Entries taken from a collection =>

- - - - -

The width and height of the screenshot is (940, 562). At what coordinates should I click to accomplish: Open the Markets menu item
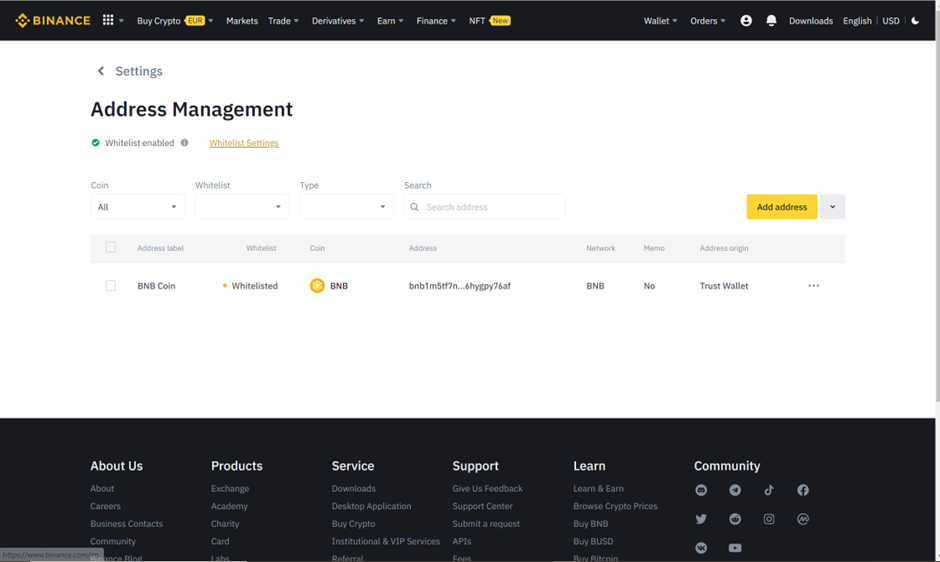(242, 20)
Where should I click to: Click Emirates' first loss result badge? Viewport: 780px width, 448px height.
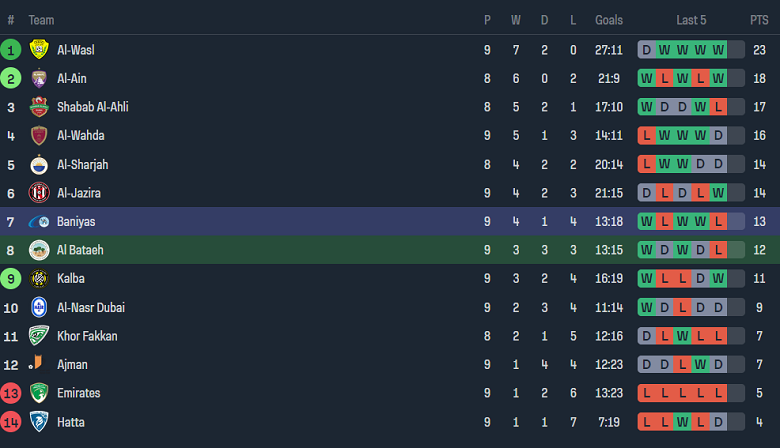(647, 393)
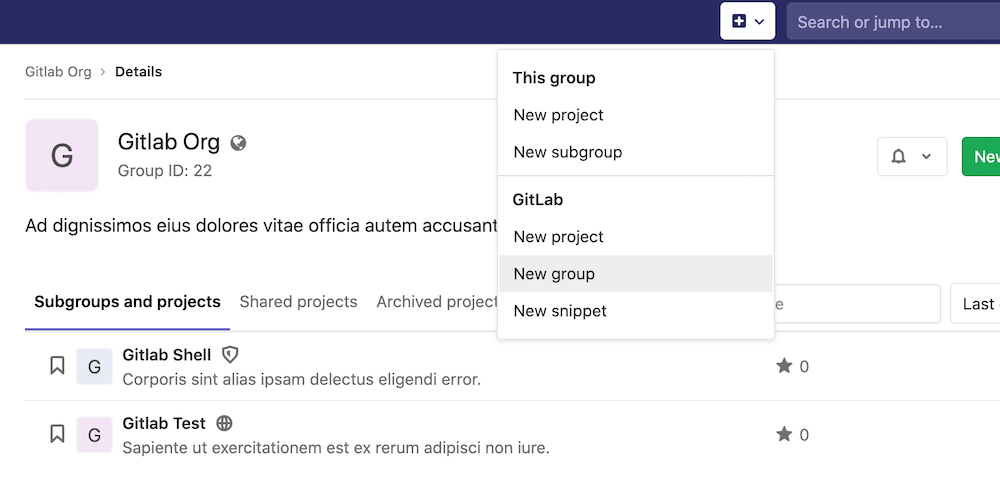Expand the Last sort dropdown
Image resolution: width=1000 pixels, height=480 pixels.
tap(976, 304)
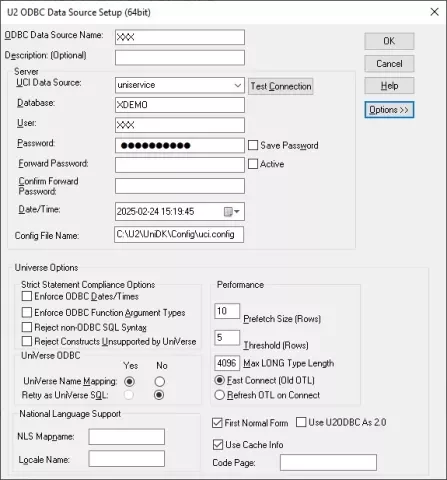Tick the Active forward password checkbox
This screenshot has width=447, height=480.
(253, 164)
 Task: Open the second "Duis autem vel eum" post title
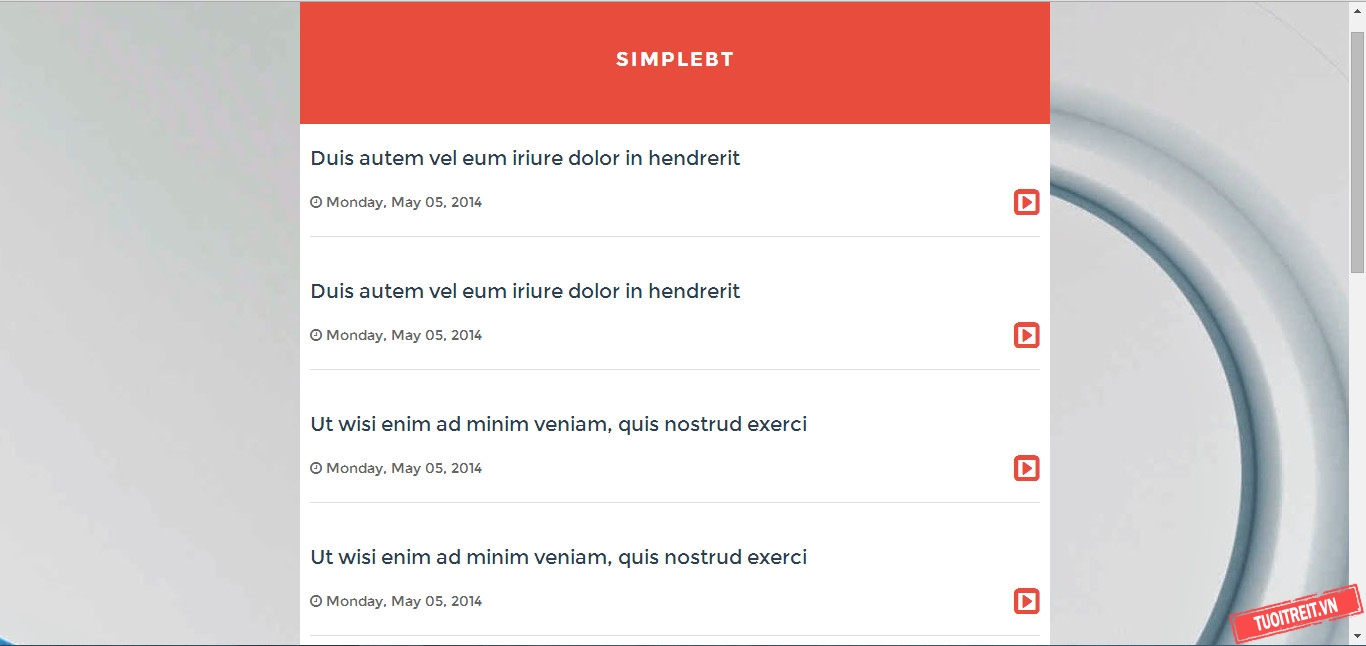click(525, 291)
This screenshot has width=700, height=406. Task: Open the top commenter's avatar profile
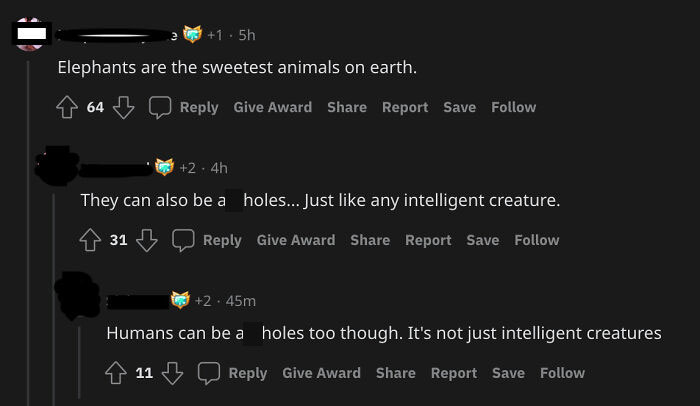(x=30, y=34)
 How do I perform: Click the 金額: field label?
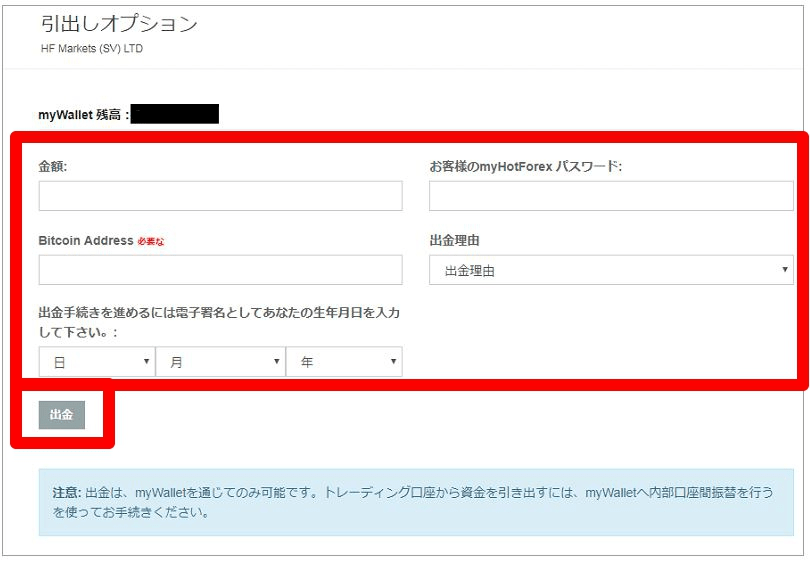click(53, 166)
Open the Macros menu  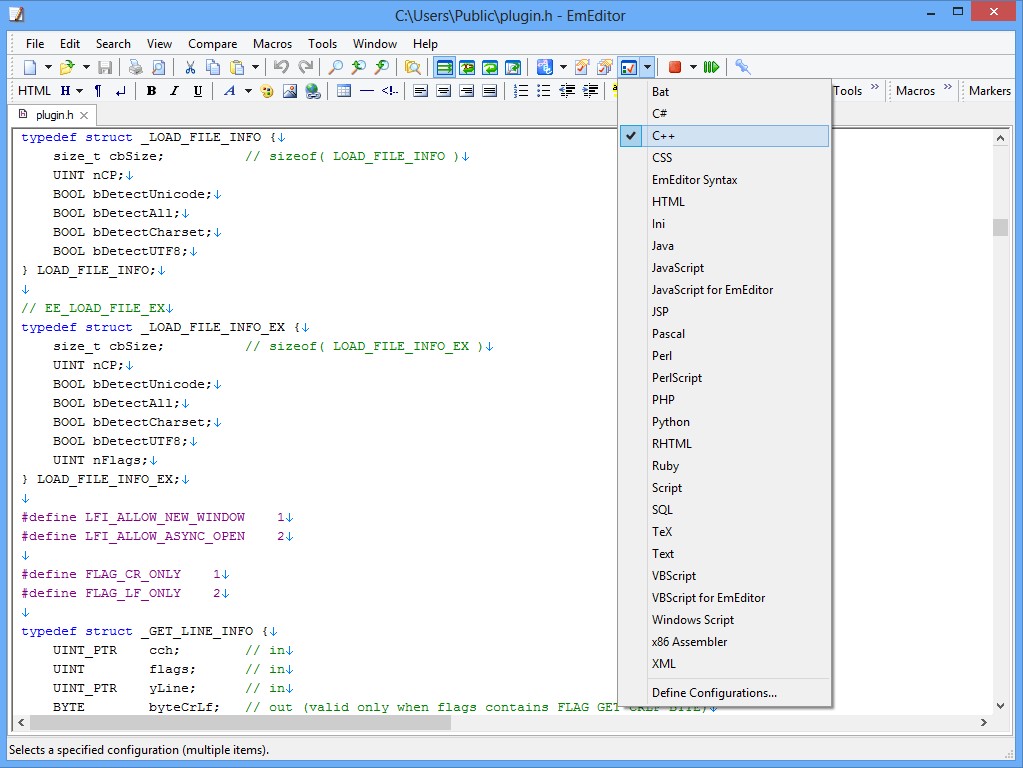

- - - - -

What the task asks =>
The records above, copied word for word without the pictures, are what should be output.

Result of this task =>
The width and height of the screenshot is (940, 562). At what coordinates should I click to accomplish: Open the Markets menu item
(242, 20)
Where should I click to: Click Emirates' first loss result badge? Viewport: 780px width, 448px height.
(647, 393)
Expand the Last sort dropdown
Image resolution: width=1000 pixels, height=480 pixels.
tap(976, 304)
Tick the Active forward password checkbox
This screenshot has width=447, height=480.
(253, 164)
 Task: Open the second "Duis autem vel eum" post title
click(525, 291)
This screenshot has width=700, height=406. Task: Open the top commenter's avatar profile
(x=30, y=34)
 How do I perform: Click the 金額: field label?
click(53, 166)
Open the Macros menu  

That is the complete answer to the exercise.